BLOCCO DI TESTO:
○ ○ ○
La prima parte, la più semplice e la più antica, è quella definita da MacLean "cervello rettiliano" (che oggi, secondo la terminologia delle neuroscienze chiameremo Tronco dell'Encefalo). Questa parte, evidenziata nella figura in rosso, è comune a tutti gli esseri animali, a partire dai rettili. Essa è preposta alle funzioni basilari di sopravvivenza della specie: assicurarsi una tana sicura, proteggere il territorio, difendersi dai pericoli (sistema di difesa attacco/fuga), garantirsi del cibo, riprodursi.

La seconda parte, che MacLean definisce "cervello limbico", è invece quella che abbiamo in comune con tutti gli altri mammiferi, è quindi di più recente sviluppo all'interno della filogenesi. I mandati che questa area ci propone si basano su un unico importante precetto: "non fare tutto da solo". Questa spinta motivazionale, attraverso l'utilizzo delle emozioni, la loro espressione, ci consente di intrecciare relazioni e legami con altri simili. Questo mandato si articola in altri movimenti, definiti Sistemi Motivazionali Interpersonali, che orientano il nostro comportamento all'interno dei rapporti sociali: attaccamento, accudimento, agonismo/rango, cooperazione paritetica, sessualità ritualizzata, appartenenza.
○ ○ ○
COMPITI ED ESERCIZI:
1 - Secondo il testo sul cervello, con quali animali abbiamo in comune il cervello limbico?
2 - Prosegui il testo sul cervello partendo dopo la sua ultima frase.
I record non hanno alcun legame con il testo sul cervello.
○ ○ ○
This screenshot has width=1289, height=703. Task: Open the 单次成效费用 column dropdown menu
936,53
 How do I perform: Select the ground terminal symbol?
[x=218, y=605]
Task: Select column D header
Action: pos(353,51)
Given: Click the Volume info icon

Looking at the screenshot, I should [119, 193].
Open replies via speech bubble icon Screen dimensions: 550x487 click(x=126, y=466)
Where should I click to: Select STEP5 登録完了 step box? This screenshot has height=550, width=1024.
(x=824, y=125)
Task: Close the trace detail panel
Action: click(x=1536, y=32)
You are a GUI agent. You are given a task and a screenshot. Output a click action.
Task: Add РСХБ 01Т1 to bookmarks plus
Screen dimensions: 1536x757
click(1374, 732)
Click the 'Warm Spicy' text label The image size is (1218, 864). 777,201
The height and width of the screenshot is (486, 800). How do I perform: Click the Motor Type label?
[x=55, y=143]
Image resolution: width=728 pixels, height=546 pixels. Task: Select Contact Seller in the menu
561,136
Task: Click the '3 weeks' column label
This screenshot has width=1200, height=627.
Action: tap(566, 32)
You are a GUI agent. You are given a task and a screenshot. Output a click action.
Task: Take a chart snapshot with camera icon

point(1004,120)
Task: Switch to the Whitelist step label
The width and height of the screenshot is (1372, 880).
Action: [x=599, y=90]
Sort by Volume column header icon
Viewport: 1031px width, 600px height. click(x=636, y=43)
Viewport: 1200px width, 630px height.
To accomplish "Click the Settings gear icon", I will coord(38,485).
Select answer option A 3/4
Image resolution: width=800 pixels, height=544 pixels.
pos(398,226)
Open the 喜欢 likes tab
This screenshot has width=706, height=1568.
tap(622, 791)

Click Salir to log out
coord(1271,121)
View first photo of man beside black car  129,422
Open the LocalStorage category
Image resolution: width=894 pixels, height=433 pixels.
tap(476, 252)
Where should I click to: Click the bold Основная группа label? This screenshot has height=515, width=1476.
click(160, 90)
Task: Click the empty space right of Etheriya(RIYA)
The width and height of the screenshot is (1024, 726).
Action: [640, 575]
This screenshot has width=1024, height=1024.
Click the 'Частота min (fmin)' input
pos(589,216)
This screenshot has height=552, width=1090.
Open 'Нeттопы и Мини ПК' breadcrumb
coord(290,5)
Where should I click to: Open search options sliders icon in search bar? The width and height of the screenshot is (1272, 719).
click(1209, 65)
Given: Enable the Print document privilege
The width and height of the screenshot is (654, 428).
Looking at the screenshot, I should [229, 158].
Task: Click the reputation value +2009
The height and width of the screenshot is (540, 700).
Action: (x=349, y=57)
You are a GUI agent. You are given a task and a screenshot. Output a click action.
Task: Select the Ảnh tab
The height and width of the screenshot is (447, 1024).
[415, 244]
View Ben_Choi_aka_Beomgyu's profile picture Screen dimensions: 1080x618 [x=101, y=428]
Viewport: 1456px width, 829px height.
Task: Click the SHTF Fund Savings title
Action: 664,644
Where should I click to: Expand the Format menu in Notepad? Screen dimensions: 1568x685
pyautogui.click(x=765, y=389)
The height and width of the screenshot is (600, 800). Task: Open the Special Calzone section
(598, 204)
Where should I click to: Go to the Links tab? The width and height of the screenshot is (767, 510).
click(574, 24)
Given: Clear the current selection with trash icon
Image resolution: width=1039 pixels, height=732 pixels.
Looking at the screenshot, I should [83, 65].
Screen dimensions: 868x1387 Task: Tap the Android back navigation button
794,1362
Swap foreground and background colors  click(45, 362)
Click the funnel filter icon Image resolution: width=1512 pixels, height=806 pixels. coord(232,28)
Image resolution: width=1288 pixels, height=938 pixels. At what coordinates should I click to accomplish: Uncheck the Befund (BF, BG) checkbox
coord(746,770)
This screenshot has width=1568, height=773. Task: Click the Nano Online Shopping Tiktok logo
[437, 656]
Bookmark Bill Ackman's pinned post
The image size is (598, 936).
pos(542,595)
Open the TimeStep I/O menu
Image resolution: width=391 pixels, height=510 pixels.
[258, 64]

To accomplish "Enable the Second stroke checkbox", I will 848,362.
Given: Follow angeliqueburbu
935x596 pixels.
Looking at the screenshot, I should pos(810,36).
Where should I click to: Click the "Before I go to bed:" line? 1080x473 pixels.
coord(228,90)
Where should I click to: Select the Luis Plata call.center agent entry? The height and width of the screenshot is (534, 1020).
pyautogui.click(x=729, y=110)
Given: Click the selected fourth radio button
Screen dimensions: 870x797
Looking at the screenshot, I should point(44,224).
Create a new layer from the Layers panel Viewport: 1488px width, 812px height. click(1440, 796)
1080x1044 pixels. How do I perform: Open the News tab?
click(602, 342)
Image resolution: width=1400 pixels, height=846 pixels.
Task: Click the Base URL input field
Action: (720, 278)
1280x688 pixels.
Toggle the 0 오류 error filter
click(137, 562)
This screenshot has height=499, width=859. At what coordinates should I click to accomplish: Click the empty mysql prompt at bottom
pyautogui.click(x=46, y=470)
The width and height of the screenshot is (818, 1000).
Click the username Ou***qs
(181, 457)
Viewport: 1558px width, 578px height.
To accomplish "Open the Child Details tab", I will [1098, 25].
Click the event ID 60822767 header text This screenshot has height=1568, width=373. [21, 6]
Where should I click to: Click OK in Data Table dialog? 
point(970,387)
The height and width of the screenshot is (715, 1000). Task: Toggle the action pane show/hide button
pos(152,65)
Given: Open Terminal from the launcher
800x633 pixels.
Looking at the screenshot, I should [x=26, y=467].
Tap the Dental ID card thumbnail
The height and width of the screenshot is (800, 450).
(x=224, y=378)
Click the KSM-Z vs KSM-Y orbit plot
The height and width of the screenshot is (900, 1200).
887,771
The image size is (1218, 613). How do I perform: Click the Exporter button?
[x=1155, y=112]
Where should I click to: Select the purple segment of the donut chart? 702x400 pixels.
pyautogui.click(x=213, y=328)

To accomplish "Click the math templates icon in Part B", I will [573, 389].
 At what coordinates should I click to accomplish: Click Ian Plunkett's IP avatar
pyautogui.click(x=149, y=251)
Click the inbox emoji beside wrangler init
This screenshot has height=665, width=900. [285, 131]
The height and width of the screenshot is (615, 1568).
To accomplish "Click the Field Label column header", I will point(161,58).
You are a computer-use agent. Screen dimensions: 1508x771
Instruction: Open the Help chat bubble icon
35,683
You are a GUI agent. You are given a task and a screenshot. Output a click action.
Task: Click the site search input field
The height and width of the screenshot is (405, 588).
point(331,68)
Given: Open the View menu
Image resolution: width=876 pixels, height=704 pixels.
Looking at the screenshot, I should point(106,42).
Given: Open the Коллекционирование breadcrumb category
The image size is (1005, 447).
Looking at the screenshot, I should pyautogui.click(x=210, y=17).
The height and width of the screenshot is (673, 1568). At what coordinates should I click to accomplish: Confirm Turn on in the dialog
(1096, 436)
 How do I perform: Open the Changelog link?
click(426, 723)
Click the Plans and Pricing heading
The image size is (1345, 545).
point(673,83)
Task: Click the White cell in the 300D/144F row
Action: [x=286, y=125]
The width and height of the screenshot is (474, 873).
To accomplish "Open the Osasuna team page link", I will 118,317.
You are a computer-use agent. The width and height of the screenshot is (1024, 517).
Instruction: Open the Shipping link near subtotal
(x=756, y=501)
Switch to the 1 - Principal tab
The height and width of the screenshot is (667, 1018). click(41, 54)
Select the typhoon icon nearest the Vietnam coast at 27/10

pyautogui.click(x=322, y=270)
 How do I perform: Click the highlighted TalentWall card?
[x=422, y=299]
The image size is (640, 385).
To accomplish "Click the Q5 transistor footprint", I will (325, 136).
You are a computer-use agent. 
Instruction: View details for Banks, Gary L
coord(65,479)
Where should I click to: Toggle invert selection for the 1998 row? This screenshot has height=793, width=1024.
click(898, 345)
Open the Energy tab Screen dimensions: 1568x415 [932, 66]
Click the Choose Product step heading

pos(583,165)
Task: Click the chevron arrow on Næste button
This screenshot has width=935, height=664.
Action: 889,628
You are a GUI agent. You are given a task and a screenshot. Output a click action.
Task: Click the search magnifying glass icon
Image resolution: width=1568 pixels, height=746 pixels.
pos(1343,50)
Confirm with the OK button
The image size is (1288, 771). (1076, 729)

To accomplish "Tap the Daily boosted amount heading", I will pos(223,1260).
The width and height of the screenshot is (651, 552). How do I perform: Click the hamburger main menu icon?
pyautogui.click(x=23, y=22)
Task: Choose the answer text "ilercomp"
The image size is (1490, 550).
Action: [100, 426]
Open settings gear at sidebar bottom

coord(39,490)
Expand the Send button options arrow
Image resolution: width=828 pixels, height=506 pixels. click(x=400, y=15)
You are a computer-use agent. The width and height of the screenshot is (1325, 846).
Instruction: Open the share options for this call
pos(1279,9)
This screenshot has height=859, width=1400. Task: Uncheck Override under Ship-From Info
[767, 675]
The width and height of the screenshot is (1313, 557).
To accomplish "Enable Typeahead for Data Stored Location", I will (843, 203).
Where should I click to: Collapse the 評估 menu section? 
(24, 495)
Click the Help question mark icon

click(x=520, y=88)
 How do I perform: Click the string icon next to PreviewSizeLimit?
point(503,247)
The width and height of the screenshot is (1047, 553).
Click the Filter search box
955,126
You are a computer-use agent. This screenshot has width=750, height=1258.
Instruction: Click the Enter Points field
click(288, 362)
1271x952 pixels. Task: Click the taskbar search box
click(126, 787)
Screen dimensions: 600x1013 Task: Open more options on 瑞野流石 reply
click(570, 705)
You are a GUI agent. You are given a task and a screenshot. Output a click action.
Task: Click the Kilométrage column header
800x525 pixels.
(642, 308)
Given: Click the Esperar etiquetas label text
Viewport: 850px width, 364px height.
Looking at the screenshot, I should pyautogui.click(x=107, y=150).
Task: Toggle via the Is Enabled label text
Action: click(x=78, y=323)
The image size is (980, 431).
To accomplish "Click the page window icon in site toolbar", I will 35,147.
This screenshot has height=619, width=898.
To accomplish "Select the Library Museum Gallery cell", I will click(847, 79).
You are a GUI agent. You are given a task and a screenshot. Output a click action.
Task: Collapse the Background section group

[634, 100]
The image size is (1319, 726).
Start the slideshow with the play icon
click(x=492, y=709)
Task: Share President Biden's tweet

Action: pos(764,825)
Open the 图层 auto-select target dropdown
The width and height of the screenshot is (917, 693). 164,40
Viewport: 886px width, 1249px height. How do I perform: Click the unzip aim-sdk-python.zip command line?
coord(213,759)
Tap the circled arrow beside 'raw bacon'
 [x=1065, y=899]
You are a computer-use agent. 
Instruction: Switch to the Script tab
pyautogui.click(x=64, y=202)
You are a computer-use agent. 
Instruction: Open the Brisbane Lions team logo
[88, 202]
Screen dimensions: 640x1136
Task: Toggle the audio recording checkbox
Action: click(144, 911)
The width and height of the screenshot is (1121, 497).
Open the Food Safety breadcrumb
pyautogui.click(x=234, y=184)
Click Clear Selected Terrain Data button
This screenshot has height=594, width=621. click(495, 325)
○ ○ ○
ESITO DEGLI ESERCIZI:
1 - Con tutti gli altri mammiferi.

2 -
Infine vi è quella parte del cervello tipicamente umana, evidenziata in verde nella figura, costituita nella Neocorteccia, la struttura più recente all'interno della struttura cerebrale e la parte più strettamente "razionale". Essa ci fornisce il mandato di cercare e trovare un senso e un significato ad ogni nostra attività, ad ogni interazione, ad ogni aspetto della nostra vita. Senza un senso ed un significato la vita ci appare vuota, inconsistente, senza motivo. Questo mandato ci spinge dunque a trovare, attraverso una narrazione (che può essere condivisa), parole, discorsi, tempi e immagini, per raccontare e raccontarci.


Tutto questo può dunque essere semplificato e banalizzato con la ricerca della sola felicità?


Cos'è la felicità?

La felicità quindi può essere descrivibile attraverso i bisogni evolutivi, le spinte e le motivazioni che muovono l'essere umano. La risoluzione di questi compiti porta l'uomo a sentirsi sicuro, realizzato, in equilibrio.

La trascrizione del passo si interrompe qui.